Entries for locating text and elements
::::

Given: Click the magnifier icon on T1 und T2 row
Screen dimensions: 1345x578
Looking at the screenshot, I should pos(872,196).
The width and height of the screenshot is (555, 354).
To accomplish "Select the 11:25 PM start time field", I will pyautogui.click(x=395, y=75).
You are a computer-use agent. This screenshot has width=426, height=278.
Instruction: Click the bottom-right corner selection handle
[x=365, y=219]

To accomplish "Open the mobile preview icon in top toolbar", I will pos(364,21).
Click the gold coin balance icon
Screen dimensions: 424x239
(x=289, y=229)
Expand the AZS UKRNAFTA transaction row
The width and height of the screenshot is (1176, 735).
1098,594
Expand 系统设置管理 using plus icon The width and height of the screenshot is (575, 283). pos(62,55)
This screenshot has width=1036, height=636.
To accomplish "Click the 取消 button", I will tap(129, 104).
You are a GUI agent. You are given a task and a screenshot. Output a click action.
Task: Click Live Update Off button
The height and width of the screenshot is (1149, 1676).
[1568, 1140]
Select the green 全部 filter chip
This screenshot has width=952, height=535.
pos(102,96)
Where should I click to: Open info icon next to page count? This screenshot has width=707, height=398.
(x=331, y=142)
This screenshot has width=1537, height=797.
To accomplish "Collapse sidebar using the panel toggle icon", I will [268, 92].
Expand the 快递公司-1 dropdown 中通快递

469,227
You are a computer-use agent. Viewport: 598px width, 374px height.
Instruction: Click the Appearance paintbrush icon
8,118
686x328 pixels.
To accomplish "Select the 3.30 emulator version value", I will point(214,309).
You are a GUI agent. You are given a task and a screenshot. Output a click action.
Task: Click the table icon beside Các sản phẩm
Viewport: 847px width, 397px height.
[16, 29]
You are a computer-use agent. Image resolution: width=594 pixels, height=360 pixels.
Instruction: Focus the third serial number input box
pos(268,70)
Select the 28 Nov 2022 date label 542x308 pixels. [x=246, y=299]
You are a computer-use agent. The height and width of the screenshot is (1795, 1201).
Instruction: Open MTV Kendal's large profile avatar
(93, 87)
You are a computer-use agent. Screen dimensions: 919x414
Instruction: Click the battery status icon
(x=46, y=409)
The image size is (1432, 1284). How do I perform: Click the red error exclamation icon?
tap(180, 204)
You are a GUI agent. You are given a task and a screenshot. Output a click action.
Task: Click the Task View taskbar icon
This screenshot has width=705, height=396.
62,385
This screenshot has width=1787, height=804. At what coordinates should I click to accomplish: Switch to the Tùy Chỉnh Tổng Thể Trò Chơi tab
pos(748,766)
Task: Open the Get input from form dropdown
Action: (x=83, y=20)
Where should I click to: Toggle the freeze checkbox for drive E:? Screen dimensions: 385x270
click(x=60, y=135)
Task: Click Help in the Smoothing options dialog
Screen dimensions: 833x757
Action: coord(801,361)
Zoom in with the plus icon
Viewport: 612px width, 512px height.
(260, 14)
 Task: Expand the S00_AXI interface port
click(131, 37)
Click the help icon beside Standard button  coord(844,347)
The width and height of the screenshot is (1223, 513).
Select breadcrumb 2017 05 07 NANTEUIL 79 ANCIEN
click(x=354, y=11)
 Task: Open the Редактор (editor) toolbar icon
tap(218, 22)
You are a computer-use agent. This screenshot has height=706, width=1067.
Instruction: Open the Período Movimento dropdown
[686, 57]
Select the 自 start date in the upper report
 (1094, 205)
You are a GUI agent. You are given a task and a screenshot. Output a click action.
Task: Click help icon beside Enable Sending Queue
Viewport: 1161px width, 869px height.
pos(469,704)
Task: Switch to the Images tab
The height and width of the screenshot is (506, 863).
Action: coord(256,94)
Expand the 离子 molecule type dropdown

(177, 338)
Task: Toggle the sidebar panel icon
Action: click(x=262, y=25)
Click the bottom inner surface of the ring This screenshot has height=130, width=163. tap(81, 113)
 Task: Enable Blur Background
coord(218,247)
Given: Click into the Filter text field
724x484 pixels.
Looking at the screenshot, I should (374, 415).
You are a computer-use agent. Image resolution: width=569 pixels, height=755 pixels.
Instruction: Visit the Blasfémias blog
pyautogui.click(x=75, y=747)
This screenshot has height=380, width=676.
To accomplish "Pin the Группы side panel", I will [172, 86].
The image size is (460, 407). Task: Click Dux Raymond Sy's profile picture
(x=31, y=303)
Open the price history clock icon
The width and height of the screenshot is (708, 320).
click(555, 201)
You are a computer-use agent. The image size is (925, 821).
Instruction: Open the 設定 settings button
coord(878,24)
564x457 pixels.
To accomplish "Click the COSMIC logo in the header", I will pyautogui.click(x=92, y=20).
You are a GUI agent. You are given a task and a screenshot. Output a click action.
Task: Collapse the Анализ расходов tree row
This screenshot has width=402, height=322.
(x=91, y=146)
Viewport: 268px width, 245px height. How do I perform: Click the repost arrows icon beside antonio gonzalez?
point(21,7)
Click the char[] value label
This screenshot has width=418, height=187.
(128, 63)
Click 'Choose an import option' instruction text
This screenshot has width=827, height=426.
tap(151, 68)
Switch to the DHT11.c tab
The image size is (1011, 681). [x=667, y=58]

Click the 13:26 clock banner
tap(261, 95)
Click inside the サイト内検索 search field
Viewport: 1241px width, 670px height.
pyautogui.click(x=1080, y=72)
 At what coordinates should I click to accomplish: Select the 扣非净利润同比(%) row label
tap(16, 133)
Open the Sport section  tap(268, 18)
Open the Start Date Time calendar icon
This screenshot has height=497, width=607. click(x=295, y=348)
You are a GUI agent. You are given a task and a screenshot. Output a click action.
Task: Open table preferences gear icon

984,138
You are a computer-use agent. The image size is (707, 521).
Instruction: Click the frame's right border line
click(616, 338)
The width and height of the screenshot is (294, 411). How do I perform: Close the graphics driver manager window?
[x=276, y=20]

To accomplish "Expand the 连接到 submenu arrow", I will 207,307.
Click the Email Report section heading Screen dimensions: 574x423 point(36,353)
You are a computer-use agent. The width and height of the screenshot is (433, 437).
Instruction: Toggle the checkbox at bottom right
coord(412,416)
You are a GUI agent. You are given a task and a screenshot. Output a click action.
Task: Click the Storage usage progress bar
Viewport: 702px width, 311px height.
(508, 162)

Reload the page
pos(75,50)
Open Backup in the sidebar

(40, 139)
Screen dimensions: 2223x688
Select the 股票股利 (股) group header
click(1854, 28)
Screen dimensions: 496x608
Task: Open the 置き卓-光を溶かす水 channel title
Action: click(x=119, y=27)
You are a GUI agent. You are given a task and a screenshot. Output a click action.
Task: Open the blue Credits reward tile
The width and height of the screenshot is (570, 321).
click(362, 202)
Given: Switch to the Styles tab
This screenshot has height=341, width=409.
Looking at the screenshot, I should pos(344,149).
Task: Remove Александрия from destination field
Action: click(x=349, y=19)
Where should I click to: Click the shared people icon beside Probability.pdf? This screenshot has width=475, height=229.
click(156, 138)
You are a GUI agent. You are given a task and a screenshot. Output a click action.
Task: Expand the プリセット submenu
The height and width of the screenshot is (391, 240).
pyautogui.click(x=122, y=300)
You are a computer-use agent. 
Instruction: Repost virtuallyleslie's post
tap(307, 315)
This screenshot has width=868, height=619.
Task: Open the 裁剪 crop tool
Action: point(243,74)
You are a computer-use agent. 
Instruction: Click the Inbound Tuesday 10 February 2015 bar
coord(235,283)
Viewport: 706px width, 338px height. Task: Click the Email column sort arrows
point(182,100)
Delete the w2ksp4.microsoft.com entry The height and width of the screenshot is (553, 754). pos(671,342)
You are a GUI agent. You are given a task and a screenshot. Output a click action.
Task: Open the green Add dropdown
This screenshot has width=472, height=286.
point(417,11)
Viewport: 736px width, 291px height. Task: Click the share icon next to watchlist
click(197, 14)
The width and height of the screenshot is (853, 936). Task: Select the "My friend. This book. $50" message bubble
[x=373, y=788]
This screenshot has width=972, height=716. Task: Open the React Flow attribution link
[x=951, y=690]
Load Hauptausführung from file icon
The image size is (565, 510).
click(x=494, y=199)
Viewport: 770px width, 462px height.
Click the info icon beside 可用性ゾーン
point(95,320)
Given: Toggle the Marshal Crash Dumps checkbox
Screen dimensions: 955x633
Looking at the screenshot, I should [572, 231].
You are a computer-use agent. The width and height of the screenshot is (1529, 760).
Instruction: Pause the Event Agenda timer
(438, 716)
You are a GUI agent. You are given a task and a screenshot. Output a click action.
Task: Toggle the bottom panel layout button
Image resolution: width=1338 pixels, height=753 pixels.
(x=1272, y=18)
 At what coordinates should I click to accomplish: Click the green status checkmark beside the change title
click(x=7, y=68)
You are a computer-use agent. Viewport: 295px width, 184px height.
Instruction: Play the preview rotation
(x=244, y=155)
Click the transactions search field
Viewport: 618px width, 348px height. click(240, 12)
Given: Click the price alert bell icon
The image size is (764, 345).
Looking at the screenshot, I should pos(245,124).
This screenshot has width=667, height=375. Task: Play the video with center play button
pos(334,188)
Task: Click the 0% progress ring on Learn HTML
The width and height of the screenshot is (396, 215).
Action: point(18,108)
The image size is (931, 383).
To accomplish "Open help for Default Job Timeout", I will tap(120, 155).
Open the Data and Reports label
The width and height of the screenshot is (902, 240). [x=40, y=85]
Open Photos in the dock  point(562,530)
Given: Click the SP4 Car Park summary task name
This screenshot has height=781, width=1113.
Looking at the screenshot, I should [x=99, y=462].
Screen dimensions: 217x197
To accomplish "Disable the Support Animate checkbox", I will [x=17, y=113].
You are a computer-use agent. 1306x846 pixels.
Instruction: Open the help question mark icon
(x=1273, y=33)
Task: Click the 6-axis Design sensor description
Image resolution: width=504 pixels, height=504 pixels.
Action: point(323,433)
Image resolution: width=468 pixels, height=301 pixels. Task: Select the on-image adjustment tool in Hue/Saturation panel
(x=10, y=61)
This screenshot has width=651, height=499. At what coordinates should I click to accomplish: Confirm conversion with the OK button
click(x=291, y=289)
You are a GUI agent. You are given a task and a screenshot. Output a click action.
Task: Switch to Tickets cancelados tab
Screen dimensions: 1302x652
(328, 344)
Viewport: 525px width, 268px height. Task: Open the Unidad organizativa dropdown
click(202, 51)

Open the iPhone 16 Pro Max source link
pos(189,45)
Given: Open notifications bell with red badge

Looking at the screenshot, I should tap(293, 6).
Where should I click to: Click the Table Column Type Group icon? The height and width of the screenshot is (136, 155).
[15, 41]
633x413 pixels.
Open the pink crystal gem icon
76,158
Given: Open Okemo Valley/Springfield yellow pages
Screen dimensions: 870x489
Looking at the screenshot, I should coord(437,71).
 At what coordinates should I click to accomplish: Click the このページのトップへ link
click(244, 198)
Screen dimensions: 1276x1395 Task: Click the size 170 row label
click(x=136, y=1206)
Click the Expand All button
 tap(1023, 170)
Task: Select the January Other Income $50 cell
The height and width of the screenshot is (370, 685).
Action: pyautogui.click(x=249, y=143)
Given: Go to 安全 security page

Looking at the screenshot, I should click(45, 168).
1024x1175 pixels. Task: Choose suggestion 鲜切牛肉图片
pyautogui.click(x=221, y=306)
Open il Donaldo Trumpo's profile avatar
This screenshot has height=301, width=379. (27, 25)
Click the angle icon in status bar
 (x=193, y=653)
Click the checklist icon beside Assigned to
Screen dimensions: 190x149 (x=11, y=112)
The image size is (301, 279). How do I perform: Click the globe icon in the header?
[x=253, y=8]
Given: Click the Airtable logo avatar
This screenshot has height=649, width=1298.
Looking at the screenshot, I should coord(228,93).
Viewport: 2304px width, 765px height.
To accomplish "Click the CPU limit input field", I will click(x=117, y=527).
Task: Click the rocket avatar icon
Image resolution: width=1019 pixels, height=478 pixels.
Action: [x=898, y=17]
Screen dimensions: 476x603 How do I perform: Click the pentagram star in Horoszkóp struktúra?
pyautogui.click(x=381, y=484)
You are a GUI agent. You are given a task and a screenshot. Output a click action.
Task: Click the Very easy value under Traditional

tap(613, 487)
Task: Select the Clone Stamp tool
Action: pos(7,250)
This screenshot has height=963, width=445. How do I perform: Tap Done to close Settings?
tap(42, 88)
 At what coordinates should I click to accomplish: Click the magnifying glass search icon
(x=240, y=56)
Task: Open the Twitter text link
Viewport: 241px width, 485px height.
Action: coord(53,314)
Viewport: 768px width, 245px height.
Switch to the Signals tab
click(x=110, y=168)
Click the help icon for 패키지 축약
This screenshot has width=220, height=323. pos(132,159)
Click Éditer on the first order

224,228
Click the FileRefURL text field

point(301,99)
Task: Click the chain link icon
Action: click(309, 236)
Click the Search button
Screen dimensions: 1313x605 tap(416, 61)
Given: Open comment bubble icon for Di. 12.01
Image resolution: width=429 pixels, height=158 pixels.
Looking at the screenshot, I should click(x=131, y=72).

::::

Replace "accomplish" with "complete" in the rows from the start of the records through the line containing "will tap(129, 104).", leaving all else unchanged. Return only those lines.

=== Response below ===
Given: Click the magnifier icon on T1 und T2 row
Screen dimensions: 1345x578
Looking at the screenshot, I should pos(872,196).
The width and height of the screenshot is (555, 354).
To complete "Select the 11:25 PM start time field", I will pyautogui.click(x=395, y=75).
You are a computer-use agent. This screenshot has width=426, height=278.
Instruction: Click the bottom-right corner selection handle
[x=365, y=219]

To complete "Open the mobile preview icon in top toolbar", I will pos(364,21).
Click the gold coin balance icon
Screen dimensions: 424x239
(x=289, y=229)
Expand the AZS UKRNAFTA transaction row
The width and height of the screenshot is (1176, 735).
1098,594
Expand 系统设置管理 using plus icon The width and height of the screenshot is (575, 283). pos(62,55)
This screenshot has width=1036, height=636.
To complete "Click the 取消 button", I will tap(129, 104).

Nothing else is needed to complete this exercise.